WASHINGTON, D.C. – Today, during a House Appropriations Committee Homeland Security Subcommittee hearing, Congressman Tony Gonzales (TX-23) asked Acting ICE Director Todd Lyons about repatriation efforts underway at Fort Bliss and Biggs Airfield base in El Paso and Homeland Security Task Forces.
Transcript lightly edited for clarity
Congressman Gonzales: I represent Fort Bliss, and Biggs Airfield has been at the epicenter of getting things back on track. I’ve visited several times, and these repatriation flights are working. One of the concerns I have is staffing. When I visited a few weeks ago, I noticed there were only a handful of civilian coordinators on the ground. When you have three people sharing a shift, that makes it difficult.
What role does ICE play in ensuring that bases actively assisting with repatriation flights—like Fort Bliss—are adequately staffed, especially with civilian personnel?
ICE Acting Director Lyons: Under Secretary Noem’s leadership, this administration has taken a whole-of-government approach to addressing our current needs within ICE. The Department of Defense has been an excellent partner—specifically at Fort Bliss. Biggs Airfield is a key part of that partnership.
Through our contracting and budgeting, we want to ensure that we actually have men and women—officers and agents—who carry a gun and badge out, protecting the homeland doing the job that they swore for. It's going to be key for us to recruit and maintain and really hire these key civilian contractors to help us achieve that mission.
By having those contractors working at the facilities as far as medical care, housing, food, processing, that'll ensure that we are moving swiftly, because we [ICE] do not detain for punitive-- we detain in order to remove. This helps us move that process quickly and gets the men and women who are sworn law enforcers back on the street.
Congressman Gonzales: Can you speak to how many ICE flights have been conducted out of Fort Bliss? Do we know how many illegal aliens we’ve successfully removed?
ICE Acting Director Lyons: I’ll take that as a “get back” and make sure we get the exact figures to your office. But ICE conducts removal flights daily. Just yesterday, we conducted over 55 international missions across the country. One of the things that I'm dedicated to is ensuring that we do not have a bottleneck in our detention—that we are not clogging up detention space. We want to ensure that individuals with final removal or deportation orders are swiftly and humanely returned to their countries of origin.
Congressman Gonzales: I look forward to continuing our collaboration. I want to make sure that ICE and ERO have all the resources, personnel, and policy support needed to perform your mission. I appreciate your partnership with the Department of Defense—it’s been very successful. Once again, Fort Bliss has proven to be the epicenter of this success, and it’s working in a very positive way.
My next question is about task forces. Task forces work—especially HSI-led ones—and ICE plays a big role in them. As we work through the budget process, we’re trying to evaluate what works and what doesn’t. Can you speak to the importance of task forces?

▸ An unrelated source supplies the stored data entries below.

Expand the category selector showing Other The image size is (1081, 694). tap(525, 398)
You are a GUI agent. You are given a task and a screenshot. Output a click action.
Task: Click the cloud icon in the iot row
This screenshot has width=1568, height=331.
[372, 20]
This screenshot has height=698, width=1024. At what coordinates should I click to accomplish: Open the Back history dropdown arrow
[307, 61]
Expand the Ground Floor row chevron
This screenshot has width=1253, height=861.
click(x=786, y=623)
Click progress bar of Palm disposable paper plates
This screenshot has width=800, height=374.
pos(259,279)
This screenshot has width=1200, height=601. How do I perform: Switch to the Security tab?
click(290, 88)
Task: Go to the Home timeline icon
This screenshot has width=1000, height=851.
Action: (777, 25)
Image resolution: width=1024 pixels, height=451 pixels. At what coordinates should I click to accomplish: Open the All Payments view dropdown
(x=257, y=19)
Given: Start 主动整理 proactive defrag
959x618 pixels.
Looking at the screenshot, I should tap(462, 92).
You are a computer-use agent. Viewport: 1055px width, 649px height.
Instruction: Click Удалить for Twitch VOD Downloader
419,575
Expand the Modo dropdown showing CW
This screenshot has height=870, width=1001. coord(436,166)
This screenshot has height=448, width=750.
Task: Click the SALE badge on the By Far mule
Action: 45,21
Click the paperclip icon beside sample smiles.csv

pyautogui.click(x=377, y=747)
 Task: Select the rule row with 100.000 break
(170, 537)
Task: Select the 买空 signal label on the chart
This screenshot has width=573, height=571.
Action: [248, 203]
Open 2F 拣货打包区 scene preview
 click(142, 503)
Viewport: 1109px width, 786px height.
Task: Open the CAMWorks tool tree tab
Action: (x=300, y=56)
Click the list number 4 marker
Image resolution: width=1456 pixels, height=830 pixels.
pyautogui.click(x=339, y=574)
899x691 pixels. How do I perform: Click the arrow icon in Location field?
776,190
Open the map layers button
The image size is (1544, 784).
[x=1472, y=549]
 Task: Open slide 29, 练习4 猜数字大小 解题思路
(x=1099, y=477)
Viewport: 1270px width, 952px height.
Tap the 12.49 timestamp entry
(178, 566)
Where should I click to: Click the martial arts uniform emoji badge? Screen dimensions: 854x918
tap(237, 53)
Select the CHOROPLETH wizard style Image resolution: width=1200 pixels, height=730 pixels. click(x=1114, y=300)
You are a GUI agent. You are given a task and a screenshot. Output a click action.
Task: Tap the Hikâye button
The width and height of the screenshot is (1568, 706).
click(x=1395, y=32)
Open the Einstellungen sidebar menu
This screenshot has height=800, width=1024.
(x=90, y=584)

ICE Acting Director Lyons: 100%—task forces are key to securing the homeland. Under the executive order that established Homeland Security Task Forces, we are now deploying these forces into every state. They address border-related issues—both north and south—as well as maritime operations, while hammering down on those public safety threats that are in those communities—specific to states and regions.
I think the key is having the whole of government come together between Department of Justice, all the entities within DHS, bringing all those law enforcement entities together in the intelligence network that that has will help us eradicate these transnational gangs, these transnational terrorist organizations that are actually operating within the border and on the border. I think task forces are the key to that.
Congressman Gonzales: We had Secretary Noem testify before us last week, and she highlighted there's over 600,000 confirmed convicted criminal aliens loose in our country. And that's a huge number. And it's going to take everyone coming together to make sure that that gets taken care of. Once again, convicted in a court of law, criminal illegal aliens, and ICE is going to be key to that.